On this season of The Handmaid’s Tale, understatement really isn’t an option. The emotional intensity of this episode and the ones before it has been deafeningly high. Every decision is literally a matter of life or death, every statement is forceful, every encounter is emotional and urgent. Elisabeth Moss, Samira Wiley, and the others are fortunate to be able to maintain this degree of prolonged tension because melodrama may easily result from high drama with a weaker cast or untrained direction.
This episode’s force might have been too much to handle if pre-Gilead flashbacks hadn’t been used as tension-relieving mechanisms. That has always been this show’s natural environment: teetering on the brink of being too much to handle yet still managing to maintain equilibrium. This balance was supplied by the sequences in which June, Moira, and Luke were in their early 20s and negotiating the adjustments that their imminent marriage to Luke and June entailed. They provided some calm in an otherwise tense episode and brought June’s present-day regret about leaving Hannah behind in Gilead into sharp relief with her earlier anxiety about disappointing Luke.
Find a better rom-com line than author Dorothy Fortenberry’s: “What if I’m not who you think I am?” / “Then I’ll just adore whatever you turn out to be.” The flashbacks also worked to heighten June and Luke’s reunion by reminding viewers how their relationship used to be. In The Handmaid’s Tale, flashbacks frequently serve to contrast with the present and highlight the gap between it and the past. The opposite occurred when Luke and June went back to their first love. Our understanding of the couple we observed melt into one another on that cruise was strengthened by witnessing June’s excitement upon receiving a phone call from (supposedly) Luke or his joy when they learned they were expecting a baby. When Luke entered the room, Moss and O.T. Fagbenle had a wonderful, wordless discussion with their eyes.
The show had long since broken free from Gilead’s symmetrical repetition, and the aid ship was yet another fresh backdrop in a season that has provided plenty of location variety. Similar to the prison in episode three, “The Crossing,” practically the whole episode took place on board, which intensified the suspense and emotional impact, particularly after night fell and sequences had to be shot in near complete darkness. The ship represented safety after the pandemonium of refugees that felt real at the port—for about 30 seconds—which is approximately how long The Handmaid’s Tale ever allows viewers to take a break and unwind. After that, the Guardian inspection was announced, and the subsequent countdown started.
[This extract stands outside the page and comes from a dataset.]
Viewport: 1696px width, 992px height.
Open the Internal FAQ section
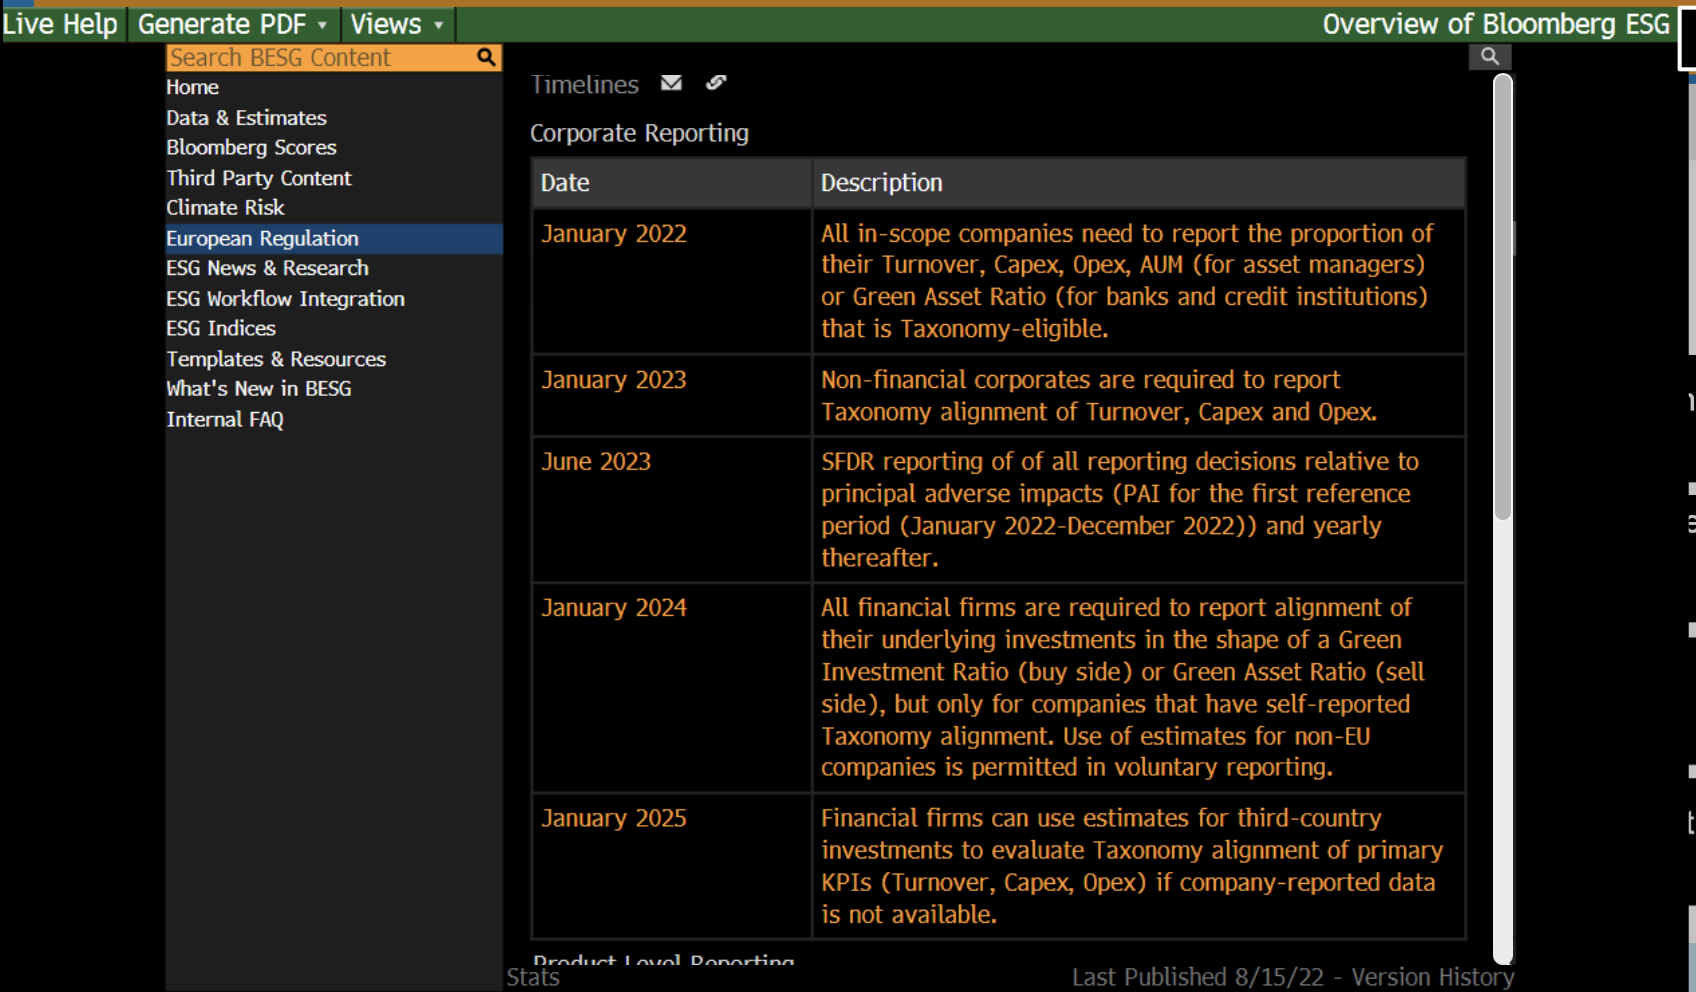point(224,419)
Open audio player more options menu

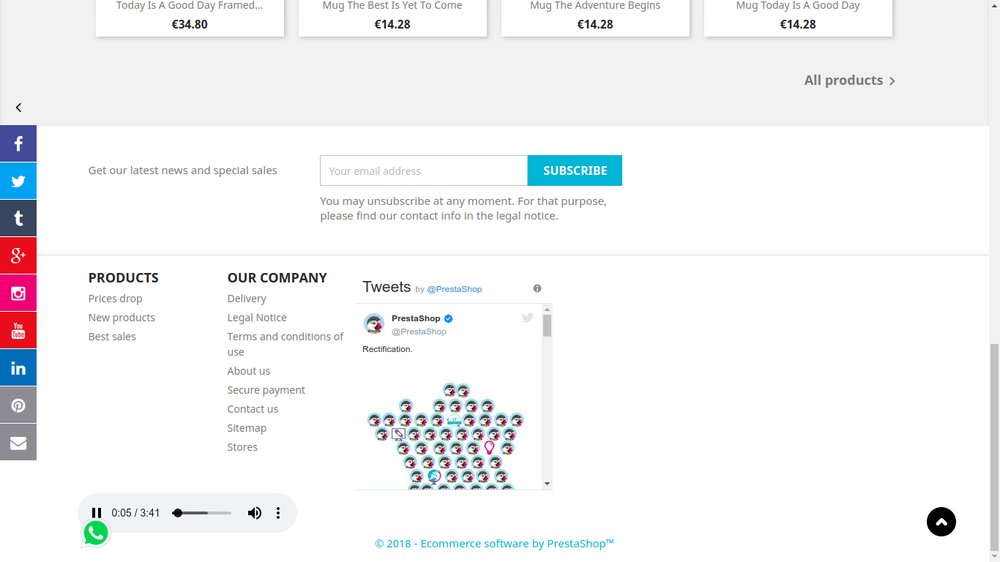[x=278, y=513]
After Oona (Zawe Ashton) informed Moira that she wasn’t permitted to bring June with them, that presented the second challenge. That was a winding blow. Since June and Moira’s reunion had been anticipated for so long, when it finally occurred at the conclusion of “Chicago,” it seemed to be the conclusion in and of itself. It seemed outrageously unfair that international law and bureaucracy might put a stop to it. But June being saved was the actual egregious injustice, as this episode was keen to point out.
The Trolley Problem, a classic ethical thought experiment that questions if one life is worth more than many, was presented as part of the “Vows” episode of The Handmaid’s Tale. June Osborne has such a strong hold on Moira and the audience that it was difficult to let her go. Oona and her companion are in the other corner. They are aware that saving Gilead’s No. 1 opponent would put the group in violation of the law, endanger future relief missions, and damage diplomatic ties. Unexpectedly, traumatised June sided with the other. At first, June’s willingness to turn herself in on the grounds that her life “isn’t worth more than anyone else’s” seemed overly heroic and selfless, turning our main character into a role model. Then she revealed that shame, not purity, lay beneath her act of self-sacrifice.
Due to her sorrow about failing to save Hannah and the still-missing-but-presumed-dead Janine, June didn’t feel deserving of rescue. June went into a tailspin when she realised she might make it to Canada and meet up with Luke again. She was unable to face him. How was she ever forgiven by him? not just for Hannah, but also for having a second love and abandoning Luke with his child for Nichole to raise? The cassette tape on which June described her devoted love with Nick was the last thing Luke heard from her.
The emotional motivator of this episode, and possibly the entire season, was guilt. June tells Moira that she feels like a bad mother and that she is to blame for everything that has happened to Hannah. In order to get June home, Moira had to put her friendship with Oona on the line due to her survivor guilt for leaving while June was still in Gilead. As Gilead’s victims internalised their shame, as survivors frequently do, the “your responsibility, your fault” buck of guilt transferred between June and Aunt Lydia in “The Crossing” reverberated throughout this episode.
This emotionally charged episode came to a close with June finally setting foot on Canadian soil, which was commemorated by director Richard Shepard using June Osborne’s iconic pose: dead centre of the frame, facing the camera. June’s eyes are typically fixated on the viewer in these photos as a promise of resistance to some heinous atrocity. They observed a convoluted homecoming this time. Is June’s battle with Gilead finally over now that she has left?
In the US, Hulu is currently streaming season four of The Handmaid’s Tale. Channel 4 in the UK is screening episodes of Season 4 every Sunday at 9 p.m.